§ Data for the task
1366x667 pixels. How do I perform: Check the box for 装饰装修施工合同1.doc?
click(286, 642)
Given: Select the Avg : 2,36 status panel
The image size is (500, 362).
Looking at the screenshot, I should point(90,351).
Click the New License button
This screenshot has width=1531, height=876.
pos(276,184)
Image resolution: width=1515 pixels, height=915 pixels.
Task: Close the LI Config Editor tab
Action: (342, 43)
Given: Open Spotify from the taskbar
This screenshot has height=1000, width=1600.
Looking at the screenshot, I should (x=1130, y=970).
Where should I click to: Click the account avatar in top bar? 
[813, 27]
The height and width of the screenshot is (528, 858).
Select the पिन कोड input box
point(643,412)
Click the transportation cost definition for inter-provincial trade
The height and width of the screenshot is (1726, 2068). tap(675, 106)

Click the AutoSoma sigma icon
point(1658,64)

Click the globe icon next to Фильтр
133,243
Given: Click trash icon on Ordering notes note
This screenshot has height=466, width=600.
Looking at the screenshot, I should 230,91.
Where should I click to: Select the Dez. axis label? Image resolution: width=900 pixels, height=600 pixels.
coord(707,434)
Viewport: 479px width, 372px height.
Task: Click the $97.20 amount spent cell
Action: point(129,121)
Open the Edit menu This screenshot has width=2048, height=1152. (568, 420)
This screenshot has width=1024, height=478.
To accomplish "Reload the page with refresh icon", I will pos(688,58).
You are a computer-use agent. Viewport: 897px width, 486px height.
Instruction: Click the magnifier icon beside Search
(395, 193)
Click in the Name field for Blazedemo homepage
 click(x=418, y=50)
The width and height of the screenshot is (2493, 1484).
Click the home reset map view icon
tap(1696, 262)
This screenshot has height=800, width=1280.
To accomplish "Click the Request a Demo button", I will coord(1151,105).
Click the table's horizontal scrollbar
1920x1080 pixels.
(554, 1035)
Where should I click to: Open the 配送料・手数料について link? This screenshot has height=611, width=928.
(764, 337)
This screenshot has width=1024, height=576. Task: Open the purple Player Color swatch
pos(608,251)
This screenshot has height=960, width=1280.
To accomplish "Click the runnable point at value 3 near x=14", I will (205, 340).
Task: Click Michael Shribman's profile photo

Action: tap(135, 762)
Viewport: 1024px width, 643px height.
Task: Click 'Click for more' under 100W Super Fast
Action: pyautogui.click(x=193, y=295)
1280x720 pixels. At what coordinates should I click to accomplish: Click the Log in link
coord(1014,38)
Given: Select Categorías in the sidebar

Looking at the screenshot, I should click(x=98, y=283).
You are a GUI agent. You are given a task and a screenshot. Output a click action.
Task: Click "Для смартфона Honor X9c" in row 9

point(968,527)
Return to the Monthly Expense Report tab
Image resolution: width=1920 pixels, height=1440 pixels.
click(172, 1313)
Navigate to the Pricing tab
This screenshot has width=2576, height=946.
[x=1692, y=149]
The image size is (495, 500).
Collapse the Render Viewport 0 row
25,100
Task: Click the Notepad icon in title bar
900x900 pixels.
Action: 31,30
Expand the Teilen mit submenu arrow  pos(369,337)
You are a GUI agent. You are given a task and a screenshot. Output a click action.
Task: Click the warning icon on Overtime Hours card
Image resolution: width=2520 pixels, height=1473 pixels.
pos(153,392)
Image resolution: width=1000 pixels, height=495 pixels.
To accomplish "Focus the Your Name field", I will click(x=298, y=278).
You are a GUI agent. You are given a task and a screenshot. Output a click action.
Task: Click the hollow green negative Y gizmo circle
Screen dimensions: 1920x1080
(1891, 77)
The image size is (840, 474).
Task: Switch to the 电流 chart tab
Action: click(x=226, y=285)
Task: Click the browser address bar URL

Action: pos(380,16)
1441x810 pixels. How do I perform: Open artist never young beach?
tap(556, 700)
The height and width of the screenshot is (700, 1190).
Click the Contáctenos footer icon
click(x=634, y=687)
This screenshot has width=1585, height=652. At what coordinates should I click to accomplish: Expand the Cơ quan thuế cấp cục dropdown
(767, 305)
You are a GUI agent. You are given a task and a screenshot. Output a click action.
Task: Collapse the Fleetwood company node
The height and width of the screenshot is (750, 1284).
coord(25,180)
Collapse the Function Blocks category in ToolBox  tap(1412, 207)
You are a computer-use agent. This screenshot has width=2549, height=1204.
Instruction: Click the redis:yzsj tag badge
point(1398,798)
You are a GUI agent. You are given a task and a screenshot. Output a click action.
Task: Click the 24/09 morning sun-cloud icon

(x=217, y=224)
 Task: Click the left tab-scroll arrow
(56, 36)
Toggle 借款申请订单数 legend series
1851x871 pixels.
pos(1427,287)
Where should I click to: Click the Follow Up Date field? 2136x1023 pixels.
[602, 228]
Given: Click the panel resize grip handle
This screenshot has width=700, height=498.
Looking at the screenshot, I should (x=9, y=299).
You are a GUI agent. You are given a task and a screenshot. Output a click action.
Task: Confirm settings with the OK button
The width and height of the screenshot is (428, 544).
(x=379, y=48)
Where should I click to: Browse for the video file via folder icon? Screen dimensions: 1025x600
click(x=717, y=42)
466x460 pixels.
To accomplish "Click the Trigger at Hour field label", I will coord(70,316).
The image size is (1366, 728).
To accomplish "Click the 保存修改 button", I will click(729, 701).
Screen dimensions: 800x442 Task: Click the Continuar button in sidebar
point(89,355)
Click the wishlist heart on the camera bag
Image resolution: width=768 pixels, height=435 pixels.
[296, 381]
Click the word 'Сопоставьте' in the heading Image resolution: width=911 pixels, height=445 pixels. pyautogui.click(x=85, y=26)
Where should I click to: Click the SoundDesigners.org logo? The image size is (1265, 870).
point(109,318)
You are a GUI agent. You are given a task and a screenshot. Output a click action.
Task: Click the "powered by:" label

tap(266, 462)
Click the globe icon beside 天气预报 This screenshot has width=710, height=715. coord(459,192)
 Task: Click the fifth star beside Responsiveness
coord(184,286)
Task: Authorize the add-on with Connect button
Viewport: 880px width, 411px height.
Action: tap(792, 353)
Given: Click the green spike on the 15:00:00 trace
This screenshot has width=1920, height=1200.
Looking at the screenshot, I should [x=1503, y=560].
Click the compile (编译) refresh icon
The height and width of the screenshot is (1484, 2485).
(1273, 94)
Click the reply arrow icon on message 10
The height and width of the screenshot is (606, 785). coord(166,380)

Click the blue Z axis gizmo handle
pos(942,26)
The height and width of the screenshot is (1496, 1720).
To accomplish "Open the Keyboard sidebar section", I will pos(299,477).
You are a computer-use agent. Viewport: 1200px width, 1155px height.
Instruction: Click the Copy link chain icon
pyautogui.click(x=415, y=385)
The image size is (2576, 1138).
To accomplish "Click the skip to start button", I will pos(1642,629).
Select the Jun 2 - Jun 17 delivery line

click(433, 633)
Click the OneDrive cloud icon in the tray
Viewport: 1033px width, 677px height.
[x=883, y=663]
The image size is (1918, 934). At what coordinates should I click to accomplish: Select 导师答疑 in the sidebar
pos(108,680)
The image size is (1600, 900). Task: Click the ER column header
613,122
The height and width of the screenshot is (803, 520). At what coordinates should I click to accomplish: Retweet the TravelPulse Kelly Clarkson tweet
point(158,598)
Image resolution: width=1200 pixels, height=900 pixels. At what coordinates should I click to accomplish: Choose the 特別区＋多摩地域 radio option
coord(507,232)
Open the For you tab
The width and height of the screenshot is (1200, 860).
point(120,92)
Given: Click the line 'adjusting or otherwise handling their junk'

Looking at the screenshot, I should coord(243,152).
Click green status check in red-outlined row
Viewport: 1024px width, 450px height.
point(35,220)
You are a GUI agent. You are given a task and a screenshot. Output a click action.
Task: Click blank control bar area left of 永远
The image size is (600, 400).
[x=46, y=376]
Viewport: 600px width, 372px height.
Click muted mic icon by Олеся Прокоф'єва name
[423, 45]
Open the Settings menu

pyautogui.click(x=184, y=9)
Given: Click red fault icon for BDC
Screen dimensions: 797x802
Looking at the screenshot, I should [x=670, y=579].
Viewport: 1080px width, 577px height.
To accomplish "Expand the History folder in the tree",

§ What the task asks
Please locate every line in the items above that contains the word "Expand" and copy each one out.

§ The completed task
Expand the Teilen mit submenu arrow  pos(369,337)
This screenshot has width=1585, height=652. At what coordinates should I click to accomplish: Expand the Cơ quan thuế cấp cục dropdown
To accomplish "Expand the History folder in the tree",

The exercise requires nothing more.